[EDITORIALS]'Fudge Factors' in National StatisticsThe recent revelation that some government agencies have manipulated statistics is a serious concern. Information that is gathered and analyzed is the basis for policymaking, policy execution and policy review; if statistics are tinkered with, policy failures will result and confidence in the government will be undermined.
According to an internal government inspection, the recent manipulation of statistics was done not only in the stage of gathering data, but also in the processing and analysis of the numbers. Employment security centers, under the Ministry of Labor, exaggerated the number of job seekers who found employment through those offices. The Ministry of Labor carried out special inspections at 25 of 167 employment centers run by six regional labor offices in Seoul, Pusan, Taegu, Taejon, Kwangju and Inchon/Kyonggi province. The inspection showed that the agencies overreported by nearly half － over 7,000 job-seekers － the number who had found employment through the offices.
The employment centers manipulated the statistics in several ways; they counted some applicants twice and reported some part-time employees as permanent workers. After investigations at the rest of the employment centers, the number of problems will surely grow.
The National Statistical Office wrongly calculated statistics on the growth rate of real wages by using flawed methodology. While the office was calculating the monthly growth rate of real wages from last year to May 2001, it reportedly used the producer price index instead of the consumer price index for several months worth of data. Although the NSO said the problem was a simple error by a working-level official and that the office had no intention of rigging the numbers, the error occurred at a time － May to September 2000 － when firms were engaged in wage negotiations. Using the producer price index instead of the consumer price index to calculate the growth rate of real wages had the effect of exaggerating the amount of real wage increases, which weakened labor's negotiating position in the ongoing negotiations.
Manipulation of data and mistakes in computing statistics must be stamped out. Incorrect employment statistics will lower confidence in the government's employment policies and unemployment data, which has long been a subject of debate. The government announced in June and July that the unemployment rate was 3.3 and 3.4 percent in those two months, despite the contraction in industrial production that occurred in those months that should have meant a rise in unemployment. Now the government's announcements of the unemployment rate are met with some skepticism.

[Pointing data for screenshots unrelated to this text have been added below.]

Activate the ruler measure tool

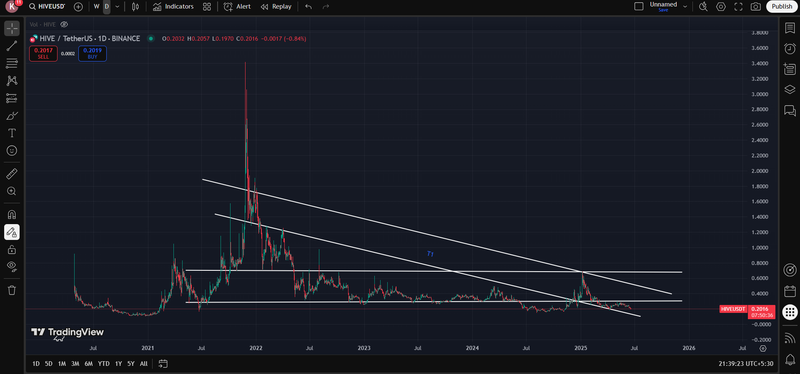coord(11,174)
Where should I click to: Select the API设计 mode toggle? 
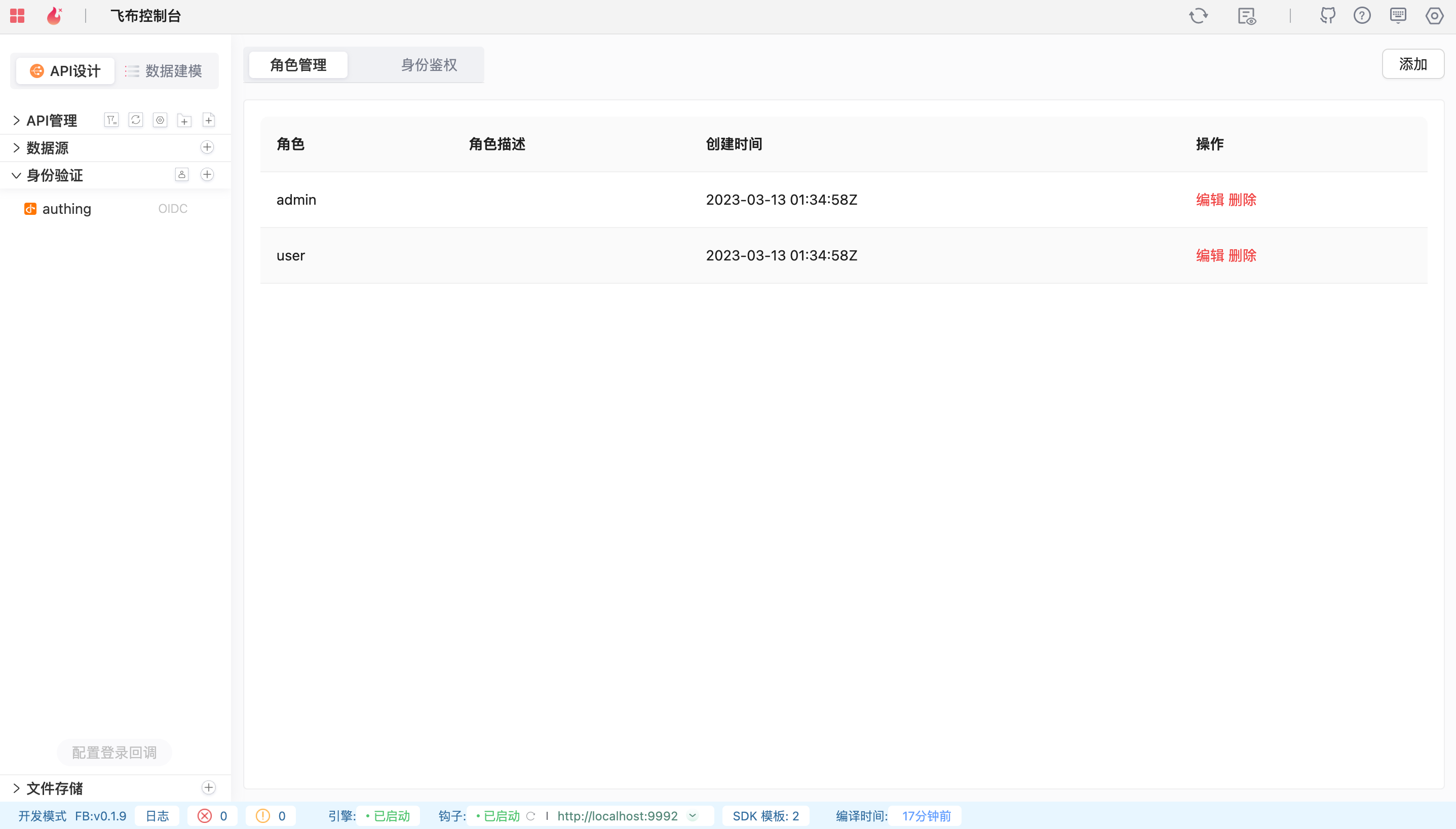click(65, 71)
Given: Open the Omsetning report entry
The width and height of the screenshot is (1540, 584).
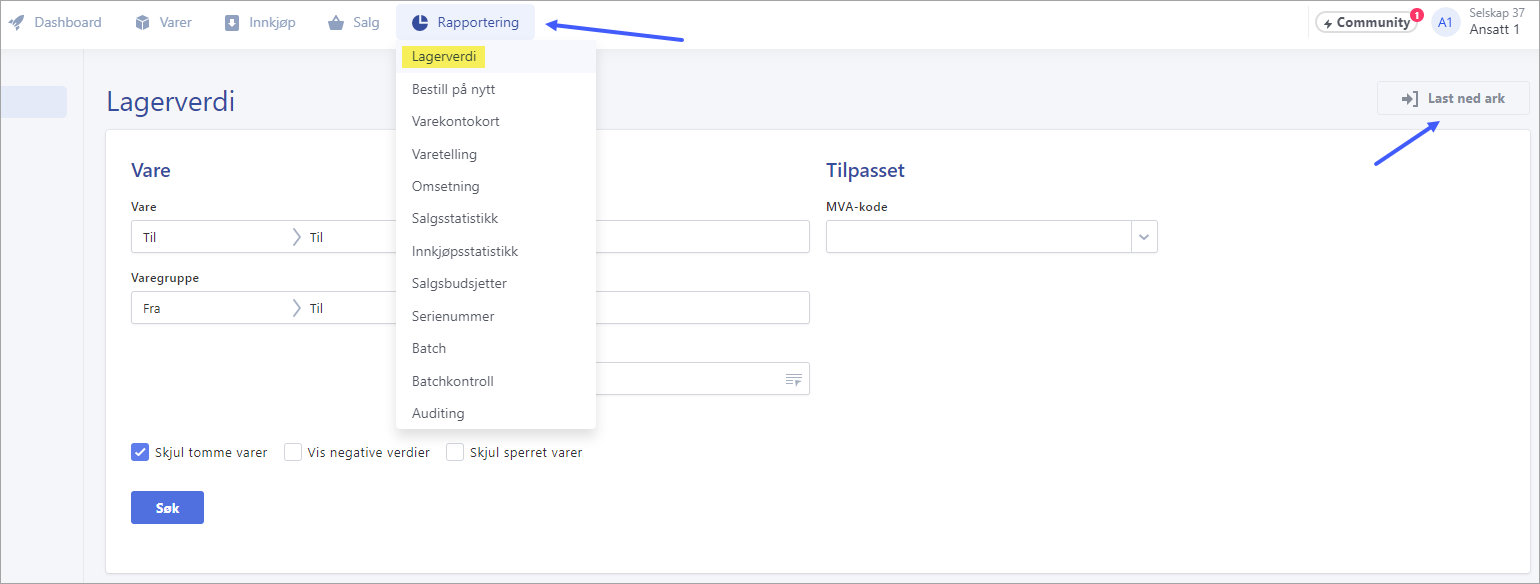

The government should come up with controls that will prevent the manipulation of statistics, and should punish those found involved in such practices. The Assembly, during the upcoming inspection of cabinet agencies, should thoroughly examine how government money was spent on employment programs and whether the spending was based on rigged statistics.
Another problem concerning manipulation of data is the more general question of this administration's ability and discipline. Statistical management is sloppy; our aviation safety rating was downgraded because of bad management and income taxes paid by workers have been incorrectly estimated. Stability and public confidence in the ability of the government have been damaged. Public service discipline is worrisome; internal procedures failed to find manipulations and mistakes that went on for months.